FOR IMMEDIATE RELEASE
Sacramento-The California State Labor Commissioner today filed suit against Wal-Mart in the Superior Court of Sacramento County seeking all underpayments of overtime wages resulting from errors in the company's payroll processes. The errors in the calculation of required overtime payments to employees were first reported by Wal-Mart in early 2005. Most of the errors resulted in small amounts of underpayments to a large number of employees throughout the United States. The U.S Dept. of Labor (DOL) also filed suit today against Wal-Mart and immediately filed a nationwide settlement agreement regarding the overtime violations.
"Unlike the federal lawsuit, we have not agreed to a settlement of the California lawsuit" said Robert Jones, acting state labor commissioner. "While Wal-Mart has indicated its desire to pay all additional wages owed under California law, we will not agree to any settlement terms until state auditors have the opportunity to verify the accounting records relied upon by DOL officials and to examine additional records that relate to those issues that are subject to more stringent California statutes."

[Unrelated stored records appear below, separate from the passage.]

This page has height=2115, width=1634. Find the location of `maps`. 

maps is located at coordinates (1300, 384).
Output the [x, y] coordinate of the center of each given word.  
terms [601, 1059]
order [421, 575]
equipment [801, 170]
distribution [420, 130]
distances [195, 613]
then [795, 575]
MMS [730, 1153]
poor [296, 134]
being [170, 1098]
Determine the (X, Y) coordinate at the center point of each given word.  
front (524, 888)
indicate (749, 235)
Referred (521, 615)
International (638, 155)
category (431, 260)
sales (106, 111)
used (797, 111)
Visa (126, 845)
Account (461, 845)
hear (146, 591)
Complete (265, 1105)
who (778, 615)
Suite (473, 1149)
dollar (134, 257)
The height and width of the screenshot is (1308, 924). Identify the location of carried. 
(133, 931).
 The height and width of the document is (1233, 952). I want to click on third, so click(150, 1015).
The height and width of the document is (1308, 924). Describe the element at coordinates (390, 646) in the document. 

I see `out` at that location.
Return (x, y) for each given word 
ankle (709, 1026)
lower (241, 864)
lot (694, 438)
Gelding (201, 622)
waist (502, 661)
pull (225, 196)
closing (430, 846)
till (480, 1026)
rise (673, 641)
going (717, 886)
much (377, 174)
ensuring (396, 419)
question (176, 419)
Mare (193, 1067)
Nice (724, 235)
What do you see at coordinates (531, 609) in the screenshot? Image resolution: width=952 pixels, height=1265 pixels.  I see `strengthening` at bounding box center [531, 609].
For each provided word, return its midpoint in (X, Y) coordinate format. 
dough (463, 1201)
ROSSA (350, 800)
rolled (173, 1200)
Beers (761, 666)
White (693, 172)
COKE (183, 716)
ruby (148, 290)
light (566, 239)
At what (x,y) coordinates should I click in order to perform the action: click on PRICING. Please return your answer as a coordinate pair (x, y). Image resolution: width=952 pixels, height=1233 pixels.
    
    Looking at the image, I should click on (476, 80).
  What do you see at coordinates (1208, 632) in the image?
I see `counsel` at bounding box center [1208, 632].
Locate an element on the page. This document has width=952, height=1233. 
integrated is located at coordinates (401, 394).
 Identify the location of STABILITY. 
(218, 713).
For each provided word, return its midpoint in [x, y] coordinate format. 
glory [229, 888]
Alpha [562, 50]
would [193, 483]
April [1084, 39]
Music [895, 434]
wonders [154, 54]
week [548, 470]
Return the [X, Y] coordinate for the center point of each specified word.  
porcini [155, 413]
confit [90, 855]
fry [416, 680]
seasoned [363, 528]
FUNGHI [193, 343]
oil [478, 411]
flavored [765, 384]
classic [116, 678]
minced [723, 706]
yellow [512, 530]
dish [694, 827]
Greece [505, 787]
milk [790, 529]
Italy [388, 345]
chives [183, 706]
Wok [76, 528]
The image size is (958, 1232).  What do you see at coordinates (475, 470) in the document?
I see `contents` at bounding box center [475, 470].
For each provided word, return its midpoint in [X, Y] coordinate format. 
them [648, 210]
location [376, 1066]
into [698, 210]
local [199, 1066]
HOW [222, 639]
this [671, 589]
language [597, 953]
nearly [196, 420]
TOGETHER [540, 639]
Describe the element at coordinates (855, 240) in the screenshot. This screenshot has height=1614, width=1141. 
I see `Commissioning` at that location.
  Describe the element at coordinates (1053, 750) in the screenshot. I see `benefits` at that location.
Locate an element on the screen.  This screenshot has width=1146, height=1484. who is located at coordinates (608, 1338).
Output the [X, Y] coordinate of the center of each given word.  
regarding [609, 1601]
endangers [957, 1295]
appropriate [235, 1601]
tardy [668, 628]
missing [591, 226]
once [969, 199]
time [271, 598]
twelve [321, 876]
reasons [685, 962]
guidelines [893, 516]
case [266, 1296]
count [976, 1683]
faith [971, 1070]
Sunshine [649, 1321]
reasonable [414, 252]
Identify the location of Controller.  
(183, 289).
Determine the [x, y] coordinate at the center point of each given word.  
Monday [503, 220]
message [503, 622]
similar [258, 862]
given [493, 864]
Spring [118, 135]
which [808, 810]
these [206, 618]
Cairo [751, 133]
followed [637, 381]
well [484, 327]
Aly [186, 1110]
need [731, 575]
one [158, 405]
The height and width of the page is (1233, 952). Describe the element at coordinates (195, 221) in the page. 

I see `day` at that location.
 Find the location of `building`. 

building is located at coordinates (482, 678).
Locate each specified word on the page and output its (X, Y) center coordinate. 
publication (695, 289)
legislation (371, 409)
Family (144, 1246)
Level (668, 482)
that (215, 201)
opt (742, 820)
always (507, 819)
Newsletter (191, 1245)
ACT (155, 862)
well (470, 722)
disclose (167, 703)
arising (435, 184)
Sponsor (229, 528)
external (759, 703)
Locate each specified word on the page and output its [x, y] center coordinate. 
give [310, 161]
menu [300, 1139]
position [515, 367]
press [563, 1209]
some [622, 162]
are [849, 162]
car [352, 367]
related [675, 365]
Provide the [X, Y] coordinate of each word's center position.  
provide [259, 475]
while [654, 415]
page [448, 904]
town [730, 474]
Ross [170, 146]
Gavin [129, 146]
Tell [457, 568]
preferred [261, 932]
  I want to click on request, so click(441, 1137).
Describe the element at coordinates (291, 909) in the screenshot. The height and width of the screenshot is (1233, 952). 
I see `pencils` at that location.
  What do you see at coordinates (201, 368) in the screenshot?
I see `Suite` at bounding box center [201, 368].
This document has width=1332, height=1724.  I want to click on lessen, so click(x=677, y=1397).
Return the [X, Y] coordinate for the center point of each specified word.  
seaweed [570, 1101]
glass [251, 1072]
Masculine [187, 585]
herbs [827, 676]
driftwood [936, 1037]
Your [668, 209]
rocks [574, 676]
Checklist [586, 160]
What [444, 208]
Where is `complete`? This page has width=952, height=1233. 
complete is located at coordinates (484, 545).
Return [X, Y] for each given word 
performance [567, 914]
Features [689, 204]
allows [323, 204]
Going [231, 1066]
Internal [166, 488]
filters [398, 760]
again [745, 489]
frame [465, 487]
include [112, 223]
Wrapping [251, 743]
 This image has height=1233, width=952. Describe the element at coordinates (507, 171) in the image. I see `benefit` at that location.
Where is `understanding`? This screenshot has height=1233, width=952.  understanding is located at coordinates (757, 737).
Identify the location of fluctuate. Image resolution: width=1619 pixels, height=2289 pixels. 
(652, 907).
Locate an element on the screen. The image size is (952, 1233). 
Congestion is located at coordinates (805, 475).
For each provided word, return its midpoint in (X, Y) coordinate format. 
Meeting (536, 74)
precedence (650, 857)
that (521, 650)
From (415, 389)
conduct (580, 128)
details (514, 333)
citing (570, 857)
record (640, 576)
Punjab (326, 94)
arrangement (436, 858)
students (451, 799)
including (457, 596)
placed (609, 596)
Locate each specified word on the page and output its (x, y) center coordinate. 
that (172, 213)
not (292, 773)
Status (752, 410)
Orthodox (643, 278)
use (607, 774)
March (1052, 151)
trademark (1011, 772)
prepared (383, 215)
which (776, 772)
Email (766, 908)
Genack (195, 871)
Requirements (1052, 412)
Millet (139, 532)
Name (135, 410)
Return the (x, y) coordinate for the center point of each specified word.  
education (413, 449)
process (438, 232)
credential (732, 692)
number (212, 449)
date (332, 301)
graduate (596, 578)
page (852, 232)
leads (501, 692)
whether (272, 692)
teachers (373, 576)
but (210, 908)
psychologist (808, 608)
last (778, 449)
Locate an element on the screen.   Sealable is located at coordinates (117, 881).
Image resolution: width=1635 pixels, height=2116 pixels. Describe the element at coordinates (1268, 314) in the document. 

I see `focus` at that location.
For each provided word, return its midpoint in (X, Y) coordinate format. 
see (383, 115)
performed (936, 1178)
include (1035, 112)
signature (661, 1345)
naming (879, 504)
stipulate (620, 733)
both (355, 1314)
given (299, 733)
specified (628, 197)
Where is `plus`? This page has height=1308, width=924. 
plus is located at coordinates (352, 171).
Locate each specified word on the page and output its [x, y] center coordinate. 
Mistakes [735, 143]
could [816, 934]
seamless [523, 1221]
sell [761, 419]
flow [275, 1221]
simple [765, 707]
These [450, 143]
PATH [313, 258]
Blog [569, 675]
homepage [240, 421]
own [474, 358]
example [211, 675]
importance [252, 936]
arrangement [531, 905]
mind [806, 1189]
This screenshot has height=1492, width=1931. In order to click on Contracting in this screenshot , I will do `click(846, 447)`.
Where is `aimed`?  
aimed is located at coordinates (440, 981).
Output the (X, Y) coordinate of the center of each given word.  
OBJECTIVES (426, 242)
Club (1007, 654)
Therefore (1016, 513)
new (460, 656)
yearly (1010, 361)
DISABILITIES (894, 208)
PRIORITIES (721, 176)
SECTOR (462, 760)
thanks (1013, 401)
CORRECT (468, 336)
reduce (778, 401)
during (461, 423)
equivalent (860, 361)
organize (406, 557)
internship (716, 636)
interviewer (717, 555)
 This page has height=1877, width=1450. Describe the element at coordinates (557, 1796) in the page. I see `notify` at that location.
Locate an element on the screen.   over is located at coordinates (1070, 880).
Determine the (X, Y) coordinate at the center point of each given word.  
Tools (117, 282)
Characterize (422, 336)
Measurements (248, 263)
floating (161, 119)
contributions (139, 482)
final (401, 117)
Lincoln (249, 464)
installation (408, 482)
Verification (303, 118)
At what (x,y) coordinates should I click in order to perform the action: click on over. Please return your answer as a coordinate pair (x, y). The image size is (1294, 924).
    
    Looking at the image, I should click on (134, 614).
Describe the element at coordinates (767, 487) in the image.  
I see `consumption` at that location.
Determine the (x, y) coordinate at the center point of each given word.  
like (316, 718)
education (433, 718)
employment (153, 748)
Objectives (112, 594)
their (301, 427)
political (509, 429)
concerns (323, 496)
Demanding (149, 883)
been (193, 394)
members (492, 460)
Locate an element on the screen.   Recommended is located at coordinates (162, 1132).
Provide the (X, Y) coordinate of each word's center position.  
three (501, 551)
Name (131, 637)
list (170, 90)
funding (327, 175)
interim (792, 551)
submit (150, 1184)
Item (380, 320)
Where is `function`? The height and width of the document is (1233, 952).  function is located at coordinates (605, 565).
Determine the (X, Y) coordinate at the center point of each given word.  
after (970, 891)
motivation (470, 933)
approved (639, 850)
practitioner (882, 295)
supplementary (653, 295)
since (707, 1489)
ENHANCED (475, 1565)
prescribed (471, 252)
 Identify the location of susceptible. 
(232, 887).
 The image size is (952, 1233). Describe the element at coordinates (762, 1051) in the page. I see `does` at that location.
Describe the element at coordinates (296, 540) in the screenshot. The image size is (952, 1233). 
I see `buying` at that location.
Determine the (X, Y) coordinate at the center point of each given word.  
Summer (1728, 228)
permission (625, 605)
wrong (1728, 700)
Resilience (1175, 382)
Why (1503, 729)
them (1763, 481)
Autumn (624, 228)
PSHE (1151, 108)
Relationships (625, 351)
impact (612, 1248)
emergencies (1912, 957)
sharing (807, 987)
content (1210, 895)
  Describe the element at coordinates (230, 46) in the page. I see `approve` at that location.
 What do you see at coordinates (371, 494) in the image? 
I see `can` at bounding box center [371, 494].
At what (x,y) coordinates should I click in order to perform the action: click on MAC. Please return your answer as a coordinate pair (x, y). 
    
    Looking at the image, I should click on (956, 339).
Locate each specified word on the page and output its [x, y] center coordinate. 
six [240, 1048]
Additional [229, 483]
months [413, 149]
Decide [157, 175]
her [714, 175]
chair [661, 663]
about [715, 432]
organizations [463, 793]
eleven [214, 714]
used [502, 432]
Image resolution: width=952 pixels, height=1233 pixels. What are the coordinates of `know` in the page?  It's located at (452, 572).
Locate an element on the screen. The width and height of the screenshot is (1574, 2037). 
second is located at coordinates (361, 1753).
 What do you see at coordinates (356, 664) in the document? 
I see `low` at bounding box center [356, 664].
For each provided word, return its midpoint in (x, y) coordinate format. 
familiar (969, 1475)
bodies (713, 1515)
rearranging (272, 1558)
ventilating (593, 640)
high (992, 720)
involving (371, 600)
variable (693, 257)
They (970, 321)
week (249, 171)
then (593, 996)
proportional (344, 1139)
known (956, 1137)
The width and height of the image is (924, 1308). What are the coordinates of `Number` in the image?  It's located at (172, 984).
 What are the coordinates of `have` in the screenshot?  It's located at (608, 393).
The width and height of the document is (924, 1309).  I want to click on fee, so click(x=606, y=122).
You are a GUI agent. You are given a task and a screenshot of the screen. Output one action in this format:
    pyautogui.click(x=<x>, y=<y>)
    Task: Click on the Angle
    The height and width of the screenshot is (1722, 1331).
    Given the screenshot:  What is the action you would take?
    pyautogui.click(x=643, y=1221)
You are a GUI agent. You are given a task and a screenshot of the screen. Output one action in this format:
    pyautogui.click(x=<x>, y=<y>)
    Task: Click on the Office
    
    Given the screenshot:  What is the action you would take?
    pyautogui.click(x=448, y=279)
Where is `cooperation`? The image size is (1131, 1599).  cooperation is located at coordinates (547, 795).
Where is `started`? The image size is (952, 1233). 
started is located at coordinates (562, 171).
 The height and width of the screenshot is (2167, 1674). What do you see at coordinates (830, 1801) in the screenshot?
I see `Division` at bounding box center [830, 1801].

Wal-Mart voluntarily notified the California State Labor Commissioner of underpayment of overtime wages to approximately 50,000 California employees. Approximately 90% of these employees and former employees were underpaid in total amounts of less than $20.00 over the past 5 years. Wal-Mart further informed the state that it intended to correct the payroll calculation problems as quickly as possible and that it would pay all workers employed in California since Feb. 1, 2002 all wage amounts they may have been underpaid, no matter how small the amount. The Labor Commissioner's Office has been working with Wal-Mart to determine precisely how much is owed to these California employees. This will ensure that each employee is fully reimbursed for all wages that exceed what DOL determined to be owed under federal wage and hour laws.
Wal-Mart also informed the Labor Commissioner that many employees received overpayment of wages as a result of the errors in the computer payroll program. However, Wal-Mart has indicated that they will not seek reimbursement of any overpayment to employees.
The State of California suit also seeks interest and penalties that may be owed to former Wal-Mart employees who were underpaid for their overtime work and who have since left employment with Wal-Mart. In addition, the California suit seeks penalties due to the State for the violation of specific wage and hour statutes and attorneys' fees.
At the present time, based on the information supplied by Wal-Mart, it is anticipated that any future settlement may exceed $2 Million in additional payments to affected California employees. The amounts may range from as little as $1.00 to several thousand dollars for a limited number of past employees. The audits necessary to verify accounting records may take some time as there are over four million individual payroll records of California employees.
"Our goal is to encourage voluntary compliance by all businesses," added Jones. "Wal-Mart's actions to resolve this issue go a long way to encourage all employers who may be out of compliance to work with us to regain compliance and to compensate employees for wages they may be owed."